UPL builds and manages rental properties for the elderly and builds new dwellings for sale, some of which have pre-set sales prices making them more affordable. Profits from the sale of these properties are invested back into UPL’s public housing portfolio. UPL will be working to implement sustainable building practices immediately and anticipates that the construction of the first Homestar® rated dwelling will lead to many more.


  1. michael, 18. July 2019, 18:05

    Great initiative Hutt City Council!!
    We could do with some of that in Wellington.

  2. Harry Welsford, 19. July 2019, 9:03

    “Carbon Zero” is a mixed up thinking process. Last time I checked we all still breathe C02. I guess this distracting from real problems means nothing gets done about our contaminated rivers and environmental pollutants. And in Council they can forget about provision of cost effective core services and keep doing PR.

  3. Farmer Bill, 19. July 2019, 10:35

    Well said Harry and let’s not forget that driving your petrol/diesel car, camper van, tractor or quad bike through forests is great in terms of the CO2 emissions. Our native tress can breathe in all the lovely CO2 and photosynthesise it into leaves and wood to produce…. tomorrow’s fossil fuel (aka coal). Trees can also dine out on carbon monoxide. So park up your camper van and run that internal combustion engine and hear the rustle of the wind! Electric vehicles? They are no good for a tree’s diet. Let’s stop bashing carbon.

  4. David O, 20. July 2019, 12:33

    Farmer Bill, You have some rather large misapprehensions about the carbon cycle and the chemical processes behind photosynthesis, which aren’t based on scientific facts. Here’s a primer on Carbon and Trees. Forests themselves don’t create coal, it’s decayed biomass in swamps which when they descend to depth, where under the processes of heat and pressure become coal – a very long process compared to the length of human civilization. Hence why in roughly 200 or so years carbon dioxide has roughly doubled as a percentage in the atmosphere. Natural processes on the planet which remove CO2 don’t operate on the time scales required to remove excess CO2 as quickly as we are releasing the previous geologically stored into the atmosphere. As swamps are being removed at an even faster rate worldwide (including NZ) than forests, you can see even this fictional way to quickly remove carbon from the atmosphere has no foundation on any scientific fact.

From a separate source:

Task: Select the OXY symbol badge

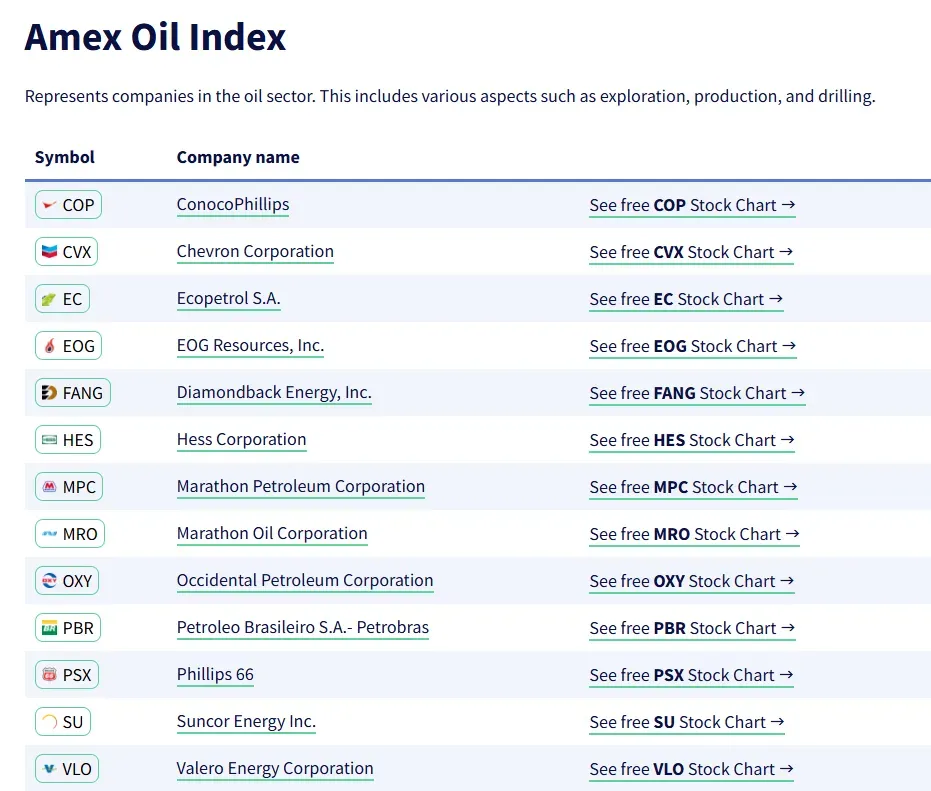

  5. David O, 20. July 2019, 12:48

    Harry Welsford, As the point of breathing is respiration, ie the extraction of oxygen via the lungs into the human bloodstream, your comment about having CO2 in the air we bring into the body is pointless. If you just were taking in CO2 into your lungs you would die. Also as we have been increasing the amount of CO2 into the atmosphere, some of this increased CO2 gets absorbed into the world’s water. This changes the Ph of the water to make it more acidic, which even if CO2 didn’t make changes to the atmosphere’s heat retention properties, would be a major problem in itself.

  6. Guy M, 20. July 2019, 17:07

    Yeah, Farmer Bill and Harry Wellsford, you’re woefully informed. What is called the “carbon cycle” involves, in a stable system, about the same amount of carbon coming out of the ground, the air and the sea, as goes back into it. Its been that way for thousands and thousands of years, with relatively stable temperatures. But drastic changes over the last 150 years, especially in the last couple of decades, mean that we now pump out (from memory) about 8 billion tonnes more of CO2 than can be readily absorbed by the sea and the land, so it is remaining in the atmosphere. Don’t fight the science – just understand that it is humans who have caused the problem, and it can only be humans who resolve the problem.